◆ What needs to be done ◆
Please return the data that follows precisely as written, but without the images.
### Given data
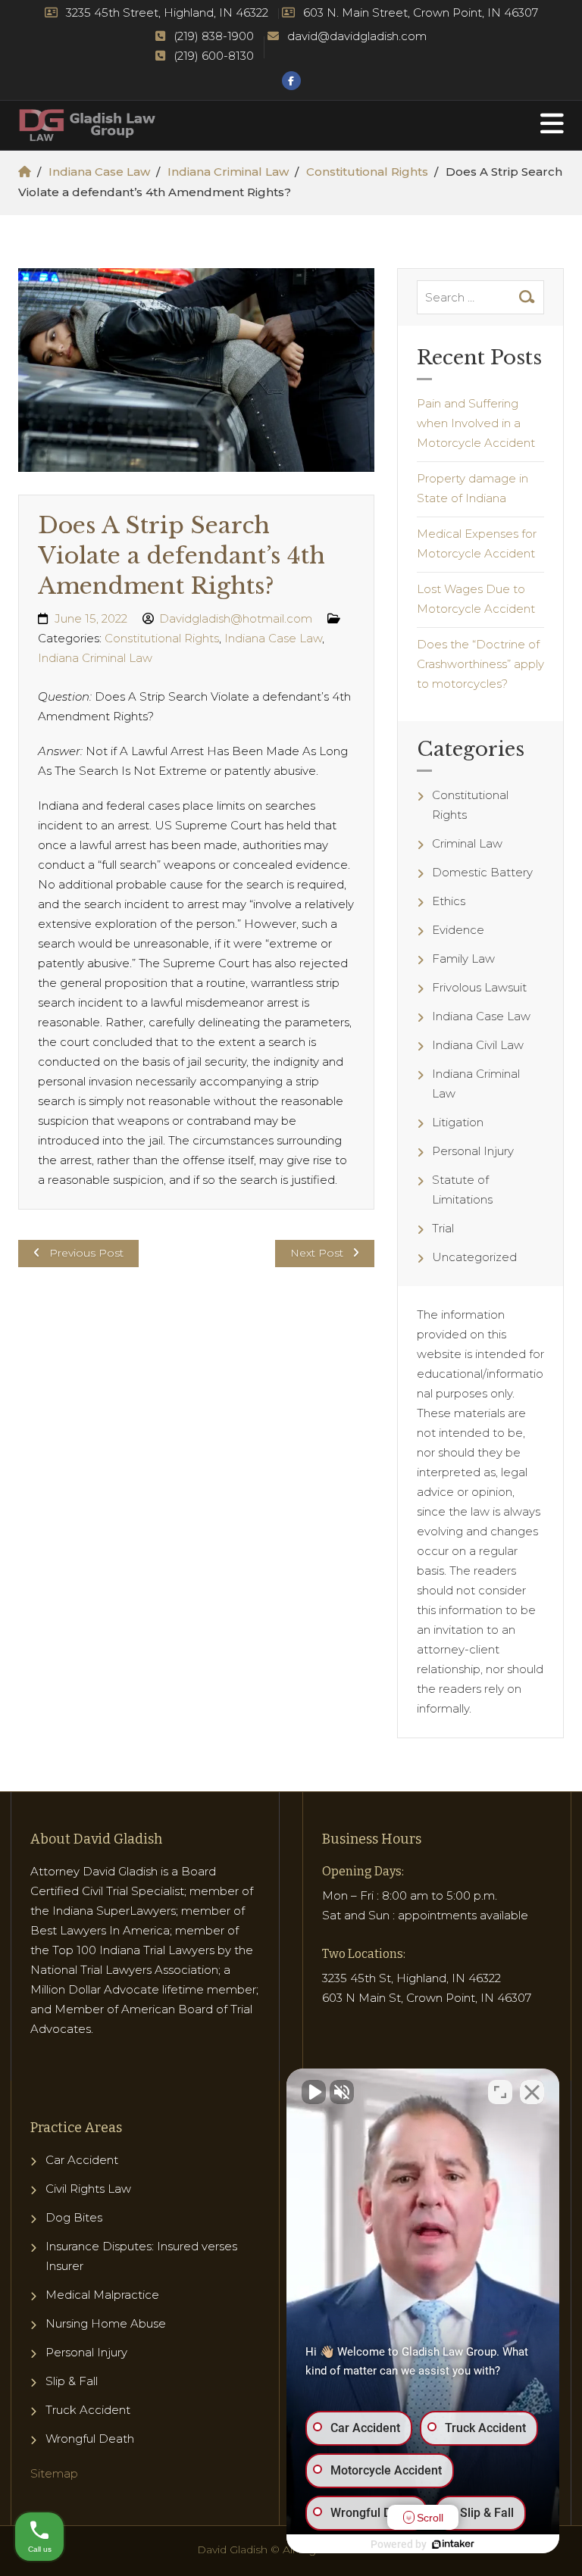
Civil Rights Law (88, 2188)
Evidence (458, 930)
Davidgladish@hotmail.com (235, 618)
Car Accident (81, 2160)
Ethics (448, 901)
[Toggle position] (500, 2092)
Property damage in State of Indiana (472, 488)
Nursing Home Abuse (105, 2323)
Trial (443, 1228)
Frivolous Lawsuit (479, 987)
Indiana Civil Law (478, 1045)
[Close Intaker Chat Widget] (532, 2092)
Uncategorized (474, 1257)
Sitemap (54, 2473)
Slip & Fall (71, 2381)
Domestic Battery (482, 872)
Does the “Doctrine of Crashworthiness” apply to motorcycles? (480, 664)
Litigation (457, 1122)
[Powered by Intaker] (453, 2544)
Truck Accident (87, 2410)
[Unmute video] (314, 2092)
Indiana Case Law (99, 171)
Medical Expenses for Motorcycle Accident (477, 543)
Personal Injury (473, 1151)
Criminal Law (467, 843)
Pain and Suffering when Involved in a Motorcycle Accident (476, 423)
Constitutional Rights (367, 171)
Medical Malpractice (102, 2294)
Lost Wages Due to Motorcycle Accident (476, 599)
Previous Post (86, 1253)
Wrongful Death (89, 2438)
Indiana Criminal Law (228, 171)
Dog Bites (73, 2217)
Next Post (316, 1253)
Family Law (463, 958)
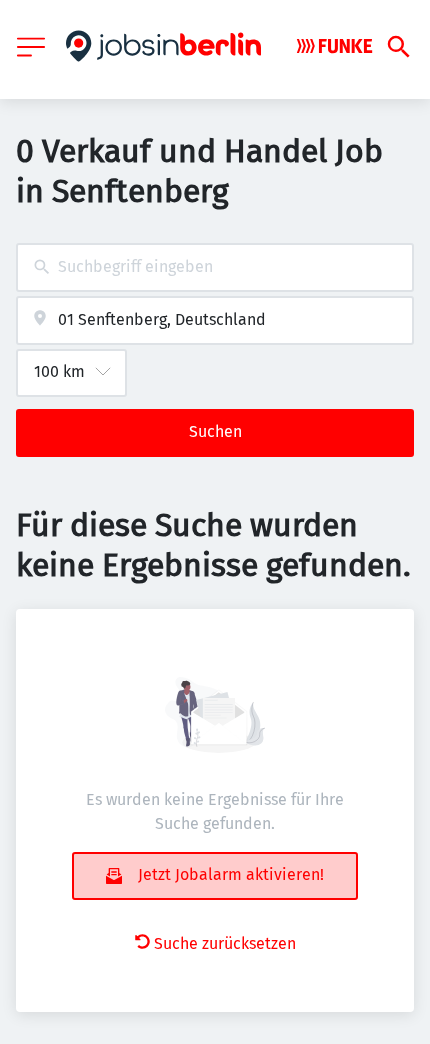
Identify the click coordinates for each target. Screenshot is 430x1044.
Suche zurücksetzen (225, 943)
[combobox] (215, 267)
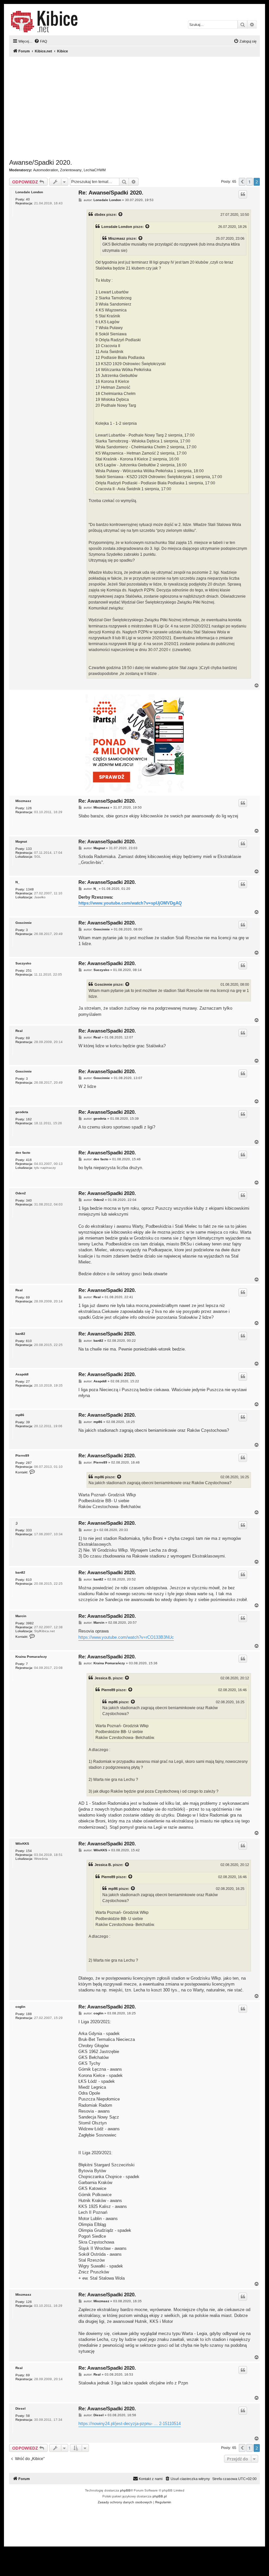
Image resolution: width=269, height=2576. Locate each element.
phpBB (125, 2490)
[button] (242, 182)
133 (29, 848)
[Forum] (44, 21)
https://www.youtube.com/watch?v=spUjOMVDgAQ (130, 903)
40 (28, 199)
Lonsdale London (29, 192)
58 (28, 2415)
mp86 (19, 1415)
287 (29, 1463)
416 (29, 1160)
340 (29, 1200)
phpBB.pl (160, 2496)
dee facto (22, 1152)
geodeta (21, 1112)
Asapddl (22, 1374)
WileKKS (22, 1843)
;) (16, 1523)
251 (29, 970)
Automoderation (45, 170)
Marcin (20, 1616)
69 (28, 1038)
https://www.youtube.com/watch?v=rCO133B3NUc (126, 1637)
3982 (30, 1623)
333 (29, 1530)
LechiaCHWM (95, 170)
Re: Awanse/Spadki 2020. (110, 193)
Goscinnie (23, 922)
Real (19, 1031)
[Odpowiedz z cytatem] (242, 194)
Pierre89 (22, 1455)
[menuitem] (40, 41)
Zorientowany (71, 170)
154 (29, 1851)
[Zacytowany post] (121, 214)
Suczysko (23, 963)
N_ (17, 882)
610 (29, 1341)
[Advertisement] (134, 108)
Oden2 (20, 1193)
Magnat (21, 841)
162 (29, 1119)
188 (29, 2014)
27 (28, 1381)
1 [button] (249, 182)
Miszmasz (116, 238)
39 (28, 1422)
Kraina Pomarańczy (31, 1656)
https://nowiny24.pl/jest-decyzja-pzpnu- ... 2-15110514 (129, 2423)
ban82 (20, 1333)
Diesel (20, 2408)
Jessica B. (103, 1678)
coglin (20, 2006)
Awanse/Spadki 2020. (40, 162)
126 (29, 808)
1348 (30, 889)
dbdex (99, 214)
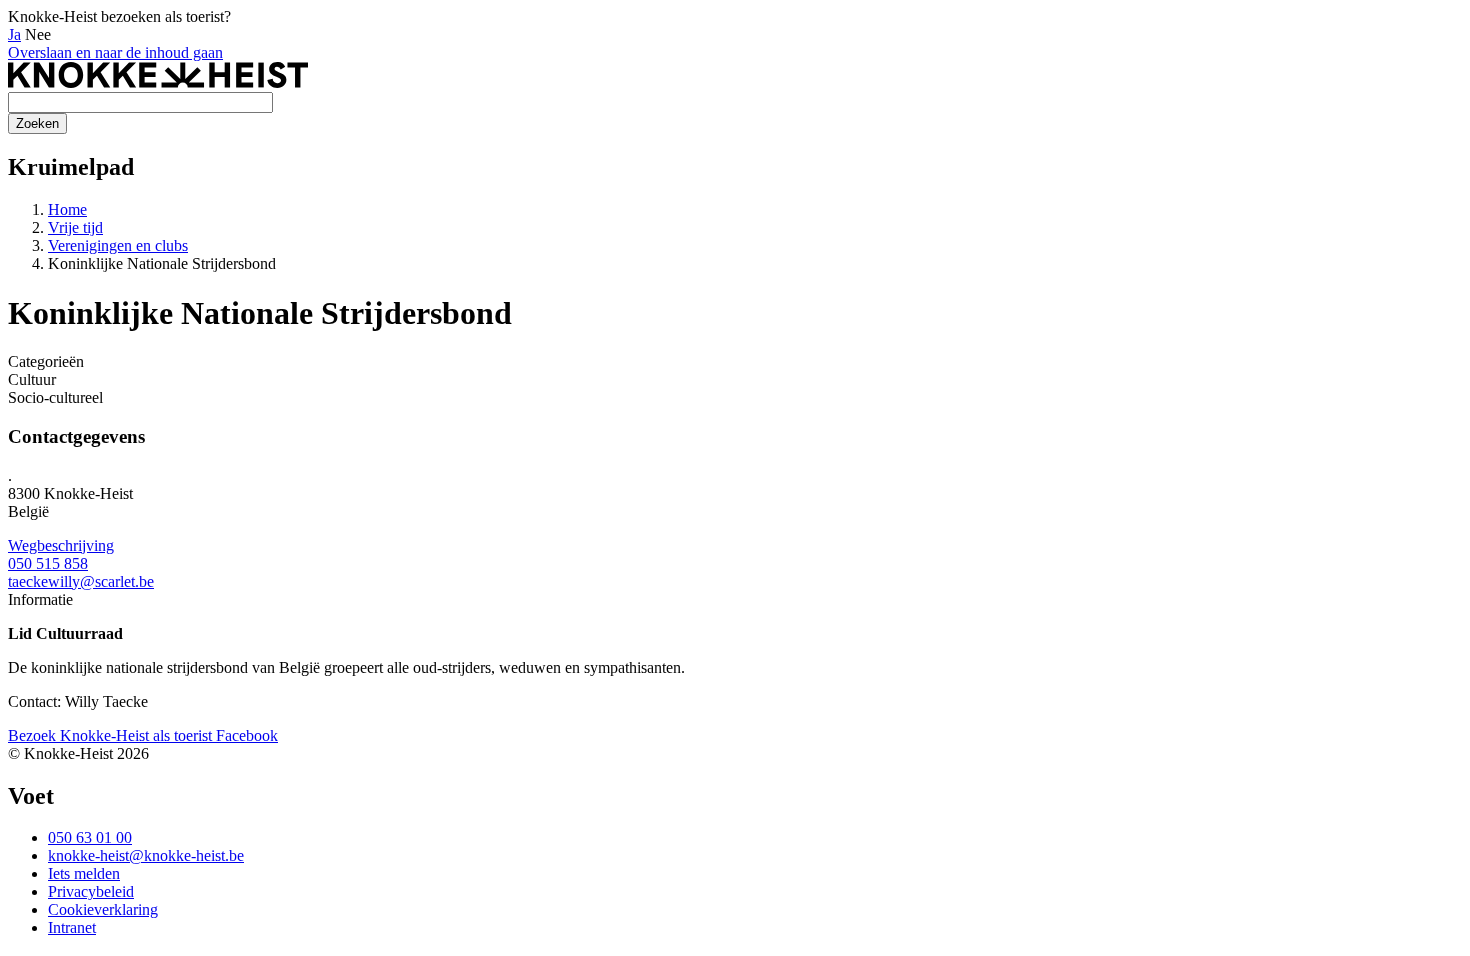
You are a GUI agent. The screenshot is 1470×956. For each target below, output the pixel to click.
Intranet (72, 927)
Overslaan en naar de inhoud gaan (115, 52)
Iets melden (84, 873)
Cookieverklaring (103, 909)
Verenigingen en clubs (118, 245)
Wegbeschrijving (61, 545)
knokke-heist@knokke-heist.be (146, 855)
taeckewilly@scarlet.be (81, 581)
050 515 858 (48, 563)
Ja (14, 34)
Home (67, 209)
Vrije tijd (75, 227)
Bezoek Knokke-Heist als (110, 735)
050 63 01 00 (90, 837)
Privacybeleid (91, 891)
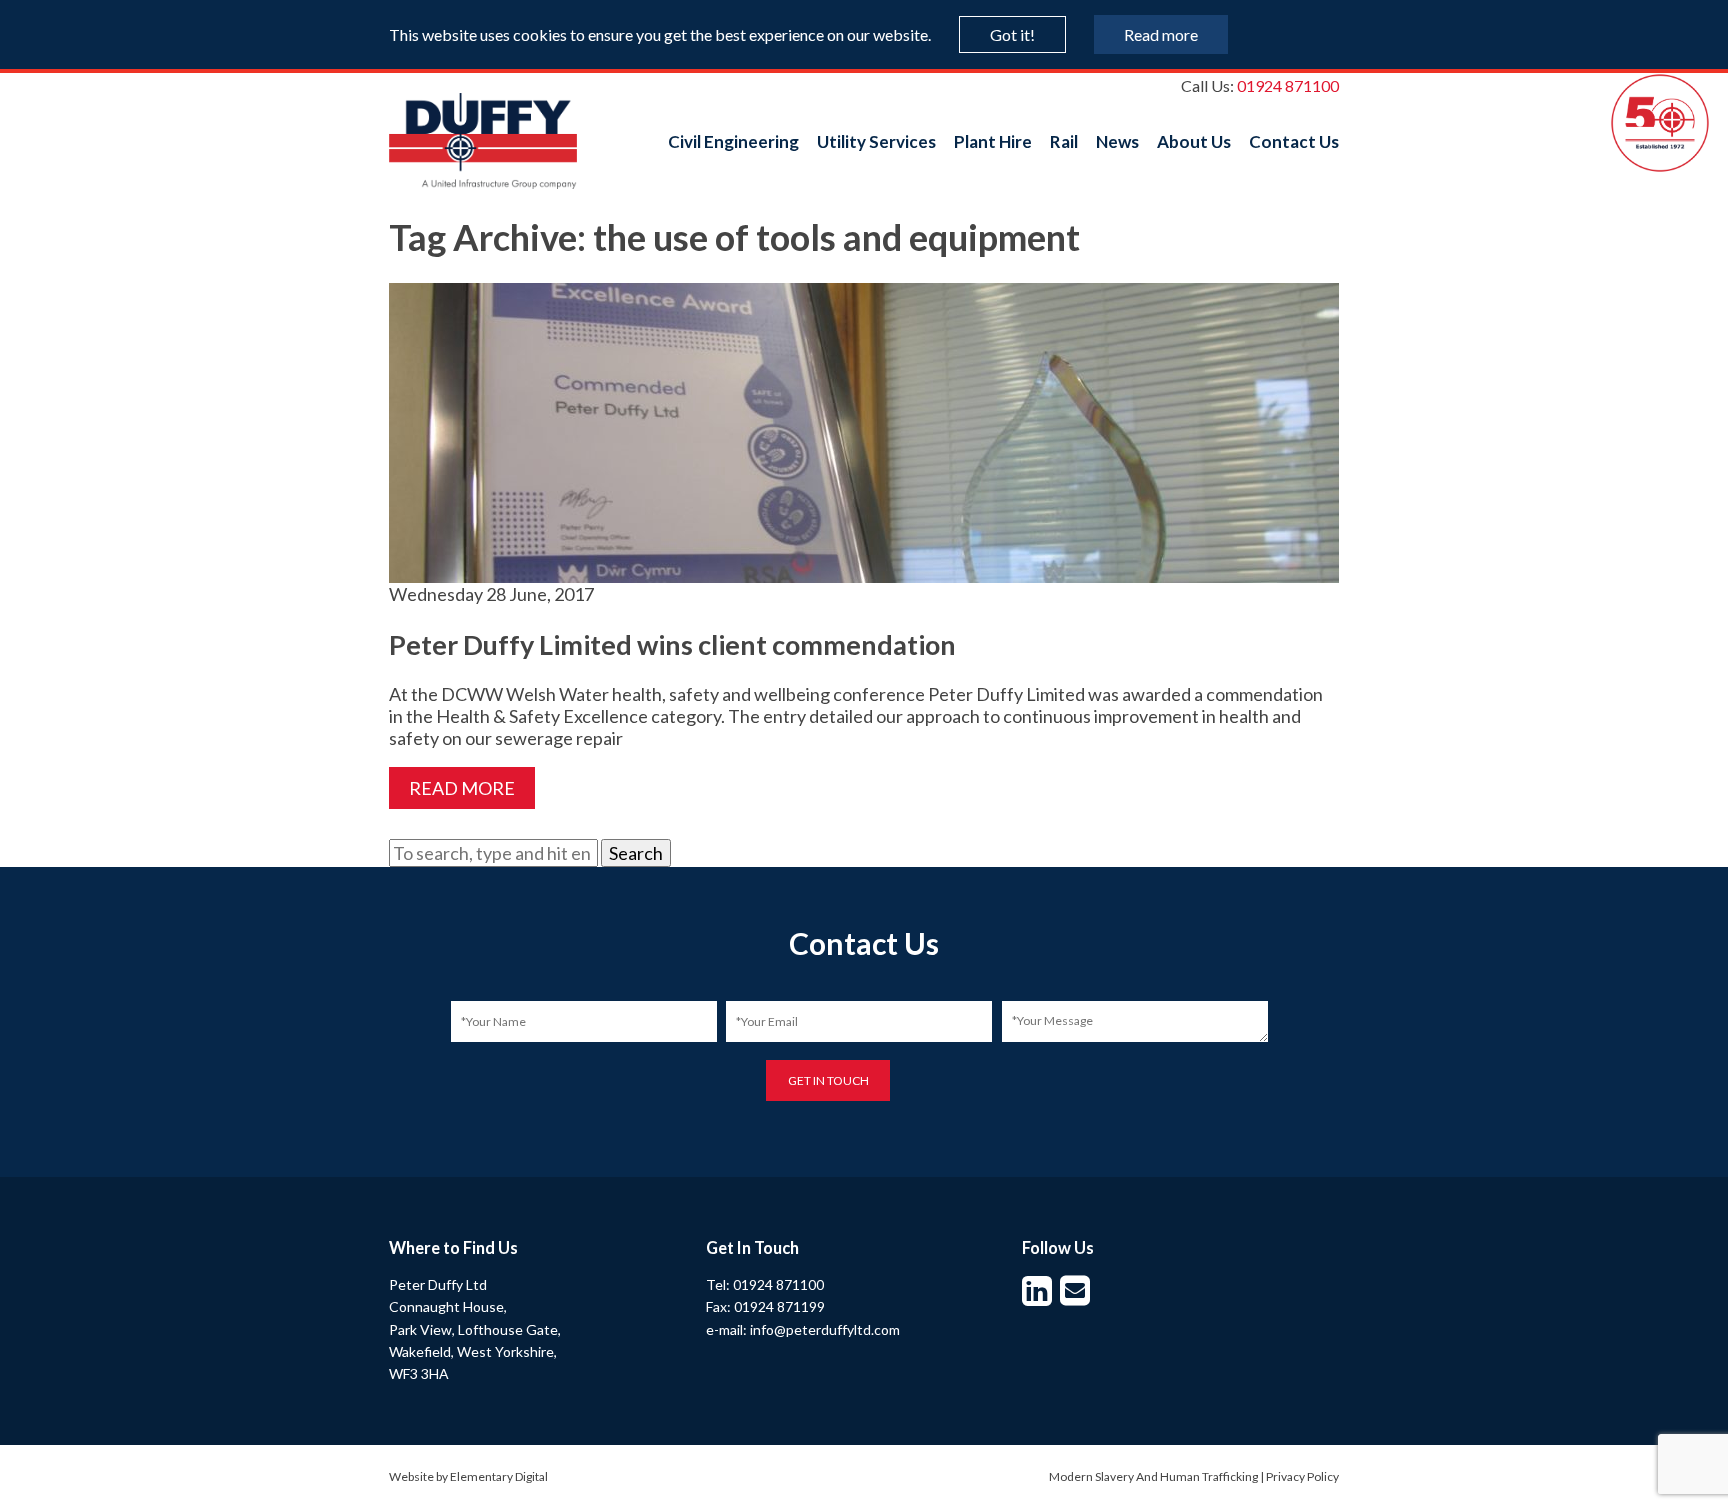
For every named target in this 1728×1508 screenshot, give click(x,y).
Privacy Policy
######
◆ Written solution ◆
Civil Rights Law (88, 2188)
Evidence (458, 930)
Davidgladish@hotmail.com (235, 618)
Car Accident (81, 2160)
Ethics (448, 901)
[Toggle position] (500, 2092)
Property damage in State of Indiana (472, 488)
Nursing Home Abuse (105, 2323)
Trial (443, 1228)
Frivolous Lawsuit (479, 987)
Indiana Civil Law (478, 1045)
[Close Intaker Chat Widget] (532, 2092)
Uncategorized (474, 1257)
Sitemap (54, 2473)
Slip & Fall (71, 2381)
Domestic Battery (482, 872)
Does the “Doctrine of Crashworthiness” apply to motorcycles? (480, 664)
Litigation (457, 1122)
[Powered by Intaker] (453, 2544)
Truck Accident (87, 2410)
[Unmute video] (314, 2092)
Indiana Case Law (99, 171)
Medical Expenses for Motorcycle Accident (477, 543)
Personal Injury (473, 1151)
Criminal Law (467, 843)
Pain and Suffering when Involved in a Motorcycle Accident (476, 423)
Constitutional Rights (367, 171)
Medical Malpractice (102, 2294)
Lost Wages Due to Motorcycle Accident (476, 599)
Previous Post (86, 1253)
Wrongful Death (89, 2438)
Indiana Criminal Law (228, 171)
Dog Bites (73, 2217)
Next Post (316, 1253)
Family Law (463, 958)
Identify the click coordinates for each target. Screenshot is 430x1044.
Suche zurücksetzen (225, 943)
[combobox] (215, 267)
Image resolution: width=269, height=2576. Locate each element.
phpBB (125, 2490)
[button] (242, 182)
133 (29, 848)
[Forum] (44, 21)
https://www.youtube.com/watch?v=spUjOMVDgAQ (130, 903)
40 (28, 199)
Lonsdale London (29, 192)
58 (28, 2415)
mp86 (19, 1415)
287 (29, 1463)
416 (29, 1160)
340 (29, 1200)
phpBB.pl (160, 2496)
dee facto (22, 1152)
geodeta (21, 1112)
Asapddl (22, 1374)
WileKKS (22, 1843)
;) (16, 1523)
251 (29, 970)
Automoderation (45, 170)
Marcin (20, 1616)
69 (28, 1038)
https://www.youtube.com/watch?v=rCO133B3NUc (126, 1637)
3982 (30, 1623)
333 (29, 1530)
LechiaCHWM (95, 170)
Re: Awanse/Spadki 2020. (110, 193)
Goscinnie (23, 922)
Real (19, 1031)
[Odpowiedz z cytatem] (242, 194)
Pierre89 (22, 1455)
[menuitem] (40, 41)
Zorientowany (71, 170)
154 (29, 1851)
[Zacytowany post] (121, 214)
Suczysko (23, 963)
N_ (17, 882)
610 (29, 1341)
[Advertisement] (134, 108)
Oden2 (20, 1193)
Magnat (21, 841)
162 (29, 1119)
188 (29, 2014)
27 (28, 1381)
1 [button] (249, 182)
Miszmasz (116, 238)
39 (28, 1422)
Kraina Pomarańczy (31, 1656)
https://nowiny24.pl/jest-decyzja-pzpnu- ... 2-15110514 (129, 2423)
ban82 (20, 1333)
Diesel (20, 2408)
Jessica B. (103, 1678)
coglin (20, 2006)
Awanse/Spadki 2020. (40, 162)
126 (29, 808)
1348 (30, 889)
dbdex (99, 214)
You are a GUI agent. The screenshot is 1470×956. For each target below, output the pixel to click.
Intranet (72, 927)
Overslaan en naar de inhoud gaan (115, 52)
Iets melden (84, 873)
Cookieverklaring (103, 909)
Verenigingen en clubs (118, 245)
Wegbeschrijving (61, 545)
knokke-heist@knokke-heist.be (146, 855)
taeckewilly@scarlet.be (81, 581)
050 515 858 (48, 563)
Ja (14, 34)
Home (67, 209)
Vrije tijd (75, 227)
Bezoek Knokke-Heist als (110, 735)
050 63 01 00 (90, 837)
Privacybeleid (91, 891)
For every named target in this 1728×1508 screenshot, give click(x,y).
Privacy Policy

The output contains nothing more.